た・たむ!

言の葉探しに野に出かけたら
         空のあお葉を牛が食む食む

鉢伏会議

2016年10月11日 | essay

 

 議論好きの知人の提案で、ただただいつものように議論するだけでは面白くない、鉢伏山をハイキングした後、山荘の一室を借りて議論をしようということになった。私は議論も山歩きも決して嫌いではないが、両方を一度にやってしまうひらめきはさすがに持ち合わせてなかった。世の中には物好きのさらに上を行く物好きな人間がいるものである。

 日取りは土曜の午前。参加者は四人(よく四人集まったものである)。私を除く三人は一台の車で後から、私は自分の車で一足先に鉢伏山に向かう。おりしも横殴りの雨が降る大荒れの天気で、上に近づくほど、その激しさは増した。霧も立ちこめ、五十メートル先が見えない。ハイキングどころか山荘に辿り着くのも危険な状況を呈してきたので、後続の車に連絡を取ったら、山荘の支配人に昼食の準備までしてもらっていることだし、とにかく山荘を目指そうと言う。

 雨がフロントガラスに打ちつけ、風は車体を揺らし、外の冷え込みが車内にまで浸透する。はっと気づけば、霧の中から大きなトラックが材木を積載して真正面に現れた。慌ててバックを試みるが、道は狭く、霧で何も見えず、このまま退がれば脱輪するかもしれない恐怖に襲われる。

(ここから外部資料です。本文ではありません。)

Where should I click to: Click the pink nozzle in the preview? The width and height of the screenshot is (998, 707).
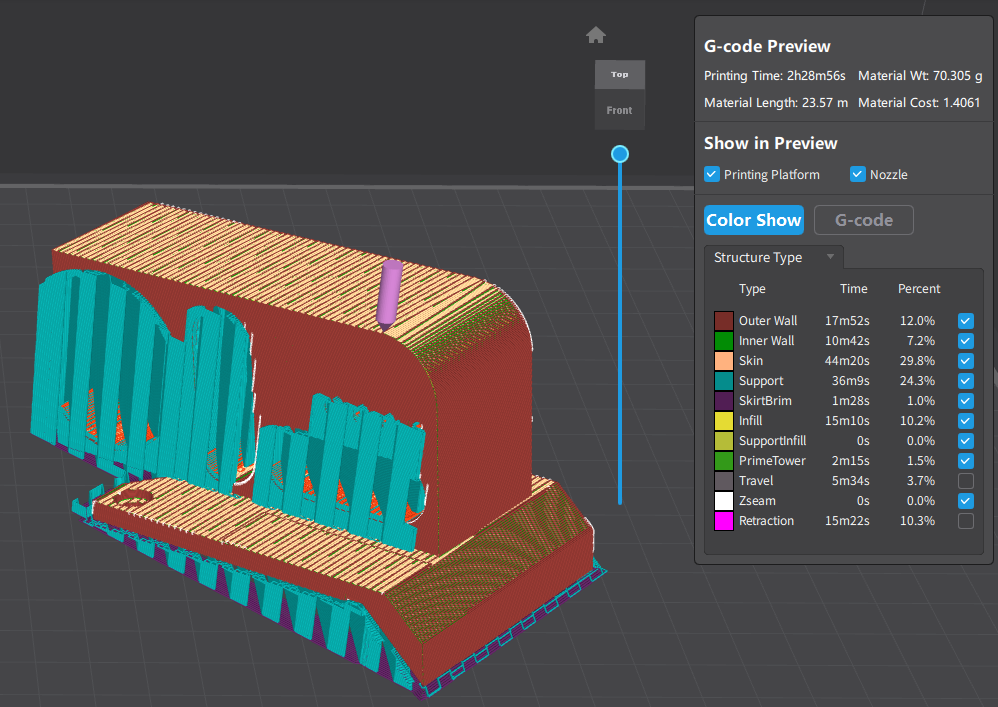point(388,294)
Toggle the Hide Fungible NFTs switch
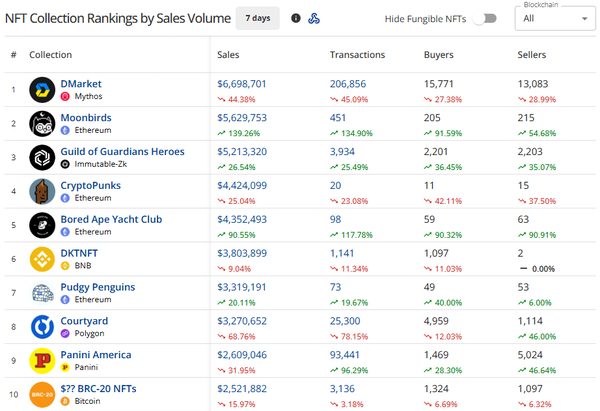The height and width of the screenshot is (411, 600). tap(486, 19)
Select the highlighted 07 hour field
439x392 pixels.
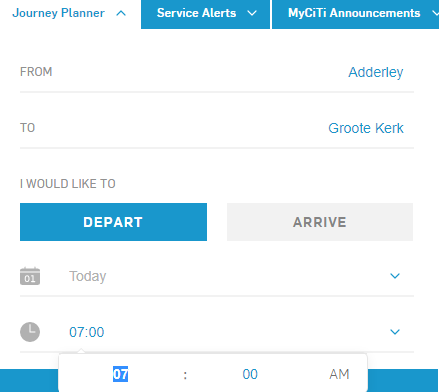point(120,374)
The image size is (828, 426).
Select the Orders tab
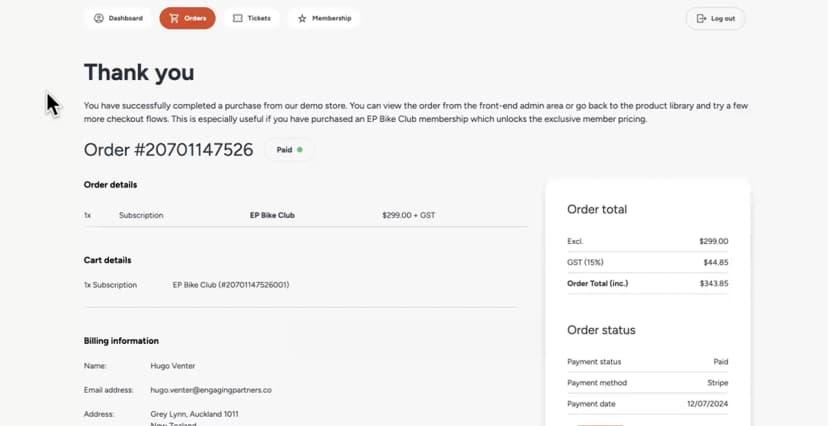[x=187, y=18]
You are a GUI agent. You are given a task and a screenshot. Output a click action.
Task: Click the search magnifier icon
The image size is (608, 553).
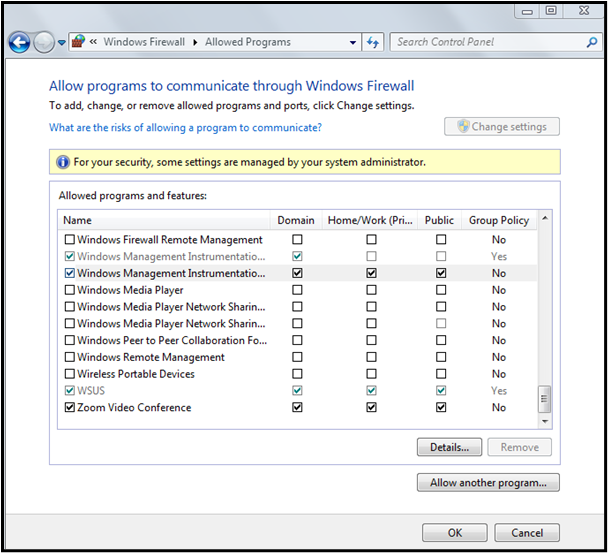click(x=591, y=43)
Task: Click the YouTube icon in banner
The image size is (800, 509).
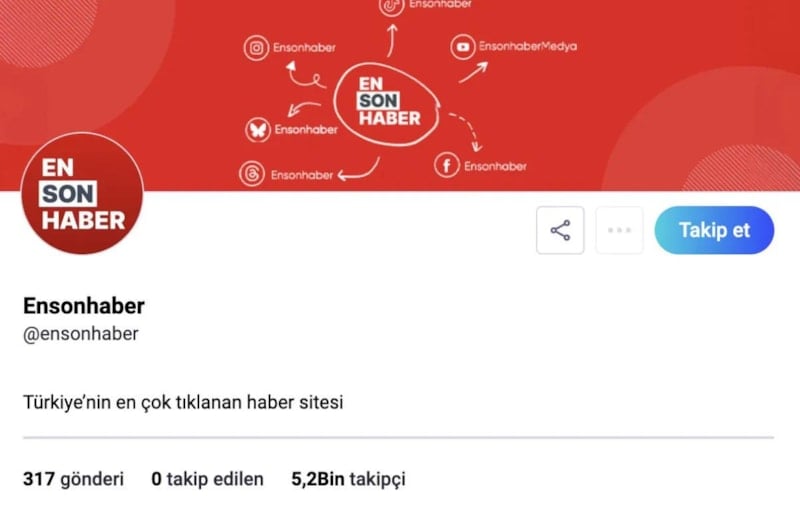Action: click(x=463, y=47)
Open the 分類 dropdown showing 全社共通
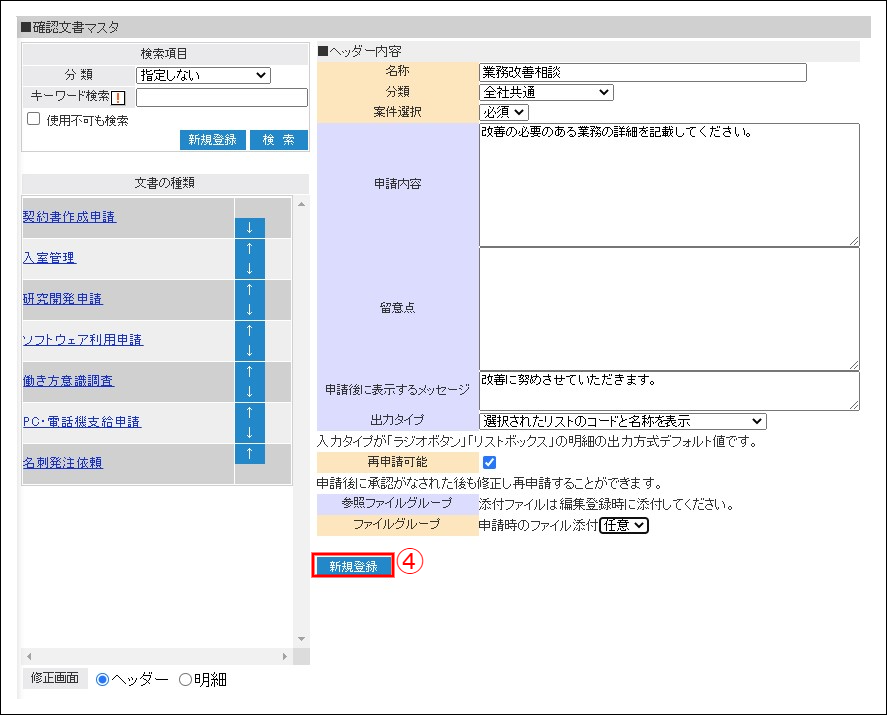The width and height of the screenshot is (887, 715). pos(547,92)
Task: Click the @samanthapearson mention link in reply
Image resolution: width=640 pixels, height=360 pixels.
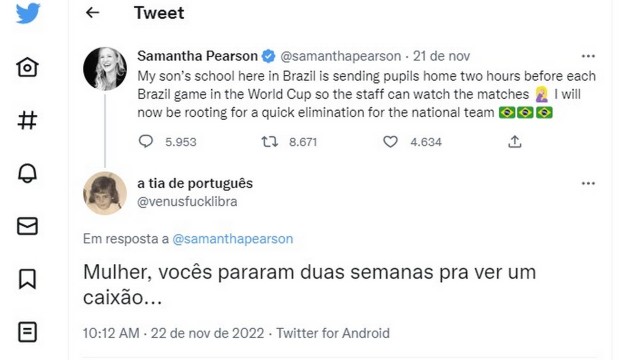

 ようようのことでトラックをやり過ごし、さらに上を目指す。路面は真っ白な霧に没し、自分をどこに導いているのかさっぱり見えてこないが、行けども行けどもさらに先へと続く。路肩に、朽ちた様な立木がぽつぽつと現れては後方に消えていく。ハンドルを小刻みに切りながら、不思議とだんだん心が穏やかになる。ああ、死へ向かう道のりはひょっとしてこのようなものかも知れないなあ、などと考えたりする。

 それでも一時間かけて、何とか死なずに山荘までたどり着けた。もう一台も何事もなかったかのように到着。さすがにハイキングは断念。晴れていたら見事な眺望だという大窓に山嵐が容赦なく雨滴を叩きつける中、我々四人はさまざまな意見を交換し、山荘の主人の作ったビーフシチューに舌鼓を打ち、下山した。

 物好きな連中と触れ合っていると、自分もだんだん物好きさ度合いを増してくるのがわかる。愉しいような、怖いような。